私は岸邉さんの人柄に惹かれ、その定期演奏会に通うようになりました。
1994年の解散までの40数回の演奏会で100曲以上の弦楽四重奏曲に接することができたのです。
幸せな時間でした。
その四重奏団のチェリストは現・東京藝術大学教授の河野文昭さん。
当時、河野さんが愛奏されていたチェロが先のヴィヨーム作でした。
そして長谷川彰子さんが九州交響楽団首席に就かれ、あの音色を再び九州で聴けることになったのです。
20代半ばの私は岸邉百百雄さんの活動に共感し、音楽振興に身を尽くす決心をしました。
1989年、直方市に福岡モーツァルト・アンサンブルの定期演奏会を興したのです。
94年の解散までに20回の定期演奏会、4回の特別演奏会を実施いたしました。
そして94年の暮、直方の会の解散記念として、チェリストの河野文昭さんにリサイタルを開催していただいたのです。
河野さんは私に選曲を任せてくださいました。
光栄なことです。
・ベートーヴェン チェロ・ソナタ第4番
・同 第5番
・シュニトケ 「響き合う文字」~無伴奏チェロのための
・同 チェロ・ソナタ第1番
19世紀の前衛と私たちの時代のそれとで構成したのです。
シュニトケの2作品は九州初演だったでしょう。
またベートーヴェンの第4・5番も久しく九州で演奏されていませんでした。
その当時の九州はそれくらい「地方」だったのです。
偶然にも長谷川さんは2月16日(土)のリサイタルでベートーヴェンの第4番とシュニトケの第1番を選びました。
それらが同じ楽器で奏でられるのです。
長谷川さんとの出会いはこのヴィヨームに導かれているように思ったのです。
ところでこのヴィヨームの以前の所有は巌本真理弦楽四重奏団のチェリスト、故・黒沼俊夫さんでした。
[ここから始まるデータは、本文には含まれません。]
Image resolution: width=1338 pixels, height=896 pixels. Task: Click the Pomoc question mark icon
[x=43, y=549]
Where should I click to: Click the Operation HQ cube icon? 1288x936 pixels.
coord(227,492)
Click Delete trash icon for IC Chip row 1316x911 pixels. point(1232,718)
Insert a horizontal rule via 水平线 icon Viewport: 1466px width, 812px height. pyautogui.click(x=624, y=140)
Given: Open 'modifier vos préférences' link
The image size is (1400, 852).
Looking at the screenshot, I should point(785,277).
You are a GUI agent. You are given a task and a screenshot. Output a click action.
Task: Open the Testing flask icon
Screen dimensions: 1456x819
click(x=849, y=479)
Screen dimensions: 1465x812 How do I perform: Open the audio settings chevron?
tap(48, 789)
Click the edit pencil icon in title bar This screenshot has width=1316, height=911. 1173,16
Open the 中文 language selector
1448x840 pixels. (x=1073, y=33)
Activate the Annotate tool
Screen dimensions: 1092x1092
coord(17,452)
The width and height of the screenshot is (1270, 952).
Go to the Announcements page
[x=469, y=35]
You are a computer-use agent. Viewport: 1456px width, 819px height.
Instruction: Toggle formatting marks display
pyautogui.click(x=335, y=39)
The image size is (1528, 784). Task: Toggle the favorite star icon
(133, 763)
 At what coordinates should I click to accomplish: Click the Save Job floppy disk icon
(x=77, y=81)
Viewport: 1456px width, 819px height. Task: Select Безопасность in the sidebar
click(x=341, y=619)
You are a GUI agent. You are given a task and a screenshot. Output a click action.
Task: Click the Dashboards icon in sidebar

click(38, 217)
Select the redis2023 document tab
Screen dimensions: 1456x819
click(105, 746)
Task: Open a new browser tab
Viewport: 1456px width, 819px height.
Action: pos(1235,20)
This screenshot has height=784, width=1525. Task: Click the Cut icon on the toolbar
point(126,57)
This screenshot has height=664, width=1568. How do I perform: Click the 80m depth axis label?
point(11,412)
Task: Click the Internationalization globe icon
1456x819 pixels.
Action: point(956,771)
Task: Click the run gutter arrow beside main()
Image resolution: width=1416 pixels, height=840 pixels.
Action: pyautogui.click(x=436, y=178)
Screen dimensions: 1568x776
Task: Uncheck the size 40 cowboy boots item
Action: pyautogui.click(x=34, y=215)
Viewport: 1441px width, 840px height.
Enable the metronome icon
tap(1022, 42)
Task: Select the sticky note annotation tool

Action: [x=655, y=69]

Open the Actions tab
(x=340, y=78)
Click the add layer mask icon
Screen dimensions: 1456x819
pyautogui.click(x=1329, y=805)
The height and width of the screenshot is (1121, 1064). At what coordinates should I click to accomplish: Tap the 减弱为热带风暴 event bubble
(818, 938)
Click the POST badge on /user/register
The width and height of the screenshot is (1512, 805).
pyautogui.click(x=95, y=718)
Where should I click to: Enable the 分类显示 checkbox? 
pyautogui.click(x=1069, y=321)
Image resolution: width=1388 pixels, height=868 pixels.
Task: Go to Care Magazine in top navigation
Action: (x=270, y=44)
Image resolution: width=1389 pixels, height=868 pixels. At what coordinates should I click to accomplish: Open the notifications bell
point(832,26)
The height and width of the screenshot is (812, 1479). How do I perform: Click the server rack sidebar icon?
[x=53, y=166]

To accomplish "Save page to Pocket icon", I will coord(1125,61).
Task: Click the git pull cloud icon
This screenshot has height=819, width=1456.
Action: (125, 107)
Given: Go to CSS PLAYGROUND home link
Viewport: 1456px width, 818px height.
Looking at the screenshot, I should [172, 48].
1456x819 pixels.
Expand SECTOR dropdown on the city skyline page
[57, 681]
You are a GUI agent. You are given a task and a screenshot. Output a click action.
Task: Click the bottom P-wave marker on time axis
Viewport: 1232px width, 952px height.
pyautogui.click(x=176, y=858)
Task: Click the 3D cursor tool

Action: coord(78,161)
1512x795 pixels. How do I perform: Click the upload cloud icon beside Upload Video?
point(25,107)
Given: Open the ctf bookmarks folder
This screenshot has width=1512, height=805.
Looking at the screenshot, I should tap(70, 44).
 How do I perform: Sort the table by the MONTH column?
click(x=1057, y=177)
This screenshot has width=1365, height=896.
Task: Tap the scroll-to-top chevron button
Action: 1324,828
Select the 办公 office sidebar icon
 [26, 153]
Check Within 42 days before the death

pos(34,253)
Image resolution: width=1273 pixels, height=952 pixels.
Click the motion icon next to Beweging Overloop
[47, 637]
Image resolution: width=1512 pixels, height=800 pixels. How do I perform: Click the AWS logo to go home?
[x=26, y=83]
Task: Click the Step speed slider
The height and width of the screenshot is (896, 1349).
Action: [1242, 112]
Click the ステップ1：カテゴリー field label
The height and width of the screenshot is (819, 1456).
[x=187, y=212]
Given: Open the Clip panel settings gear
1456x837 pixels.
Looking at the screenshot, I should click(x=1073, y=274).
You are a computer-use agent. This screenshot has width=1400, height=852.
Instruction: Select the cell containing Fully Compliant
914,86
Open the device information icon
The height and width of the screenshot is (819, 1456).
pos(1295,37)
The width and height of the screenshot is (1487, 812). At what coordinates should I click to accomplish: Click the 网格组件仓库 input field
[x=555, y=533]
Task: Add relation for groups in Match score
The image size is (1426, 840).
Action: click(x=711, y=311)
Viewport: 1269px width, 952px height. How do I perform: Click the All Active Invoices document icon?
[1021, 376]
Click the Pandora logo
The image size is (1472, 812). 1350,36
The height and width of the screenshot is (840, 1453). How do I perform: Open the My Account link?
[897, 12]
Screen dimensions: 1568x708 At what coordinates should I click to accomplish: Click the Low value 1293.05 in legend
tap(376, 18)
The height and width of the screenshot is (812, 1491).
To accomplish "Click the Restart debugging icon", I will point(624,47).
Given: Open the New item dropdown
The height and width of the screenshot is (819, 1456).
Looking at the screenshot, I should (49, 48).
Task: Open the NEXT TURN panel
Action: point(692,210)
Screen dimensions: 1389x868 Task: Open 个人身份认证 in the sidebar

そして黒沼さんは現役を退いた後に、ヴィヨームを愛弟子の上村昇さんに貸与していました。
福岡市では巌本真理弦楽四重奏団は今は無きメルパルク・ホール(郵便貯金会館)のこけら落としを飾ったそうです。
そして1984年、同じメルパルク・ホールで上村さんは九州芸術工科大学のアマチュア・オーケストラの演奏会でドヴォルザークのチェロ協奏曲を演奏しました。
多くの音楽ファンがこのヴィヨームの音色に魅せられたはずです。
そして知らずと再会された方も。
弦楽器は人間より長生きします。
色々な奏者に奏でられながら、人と人とを繋げていくのです。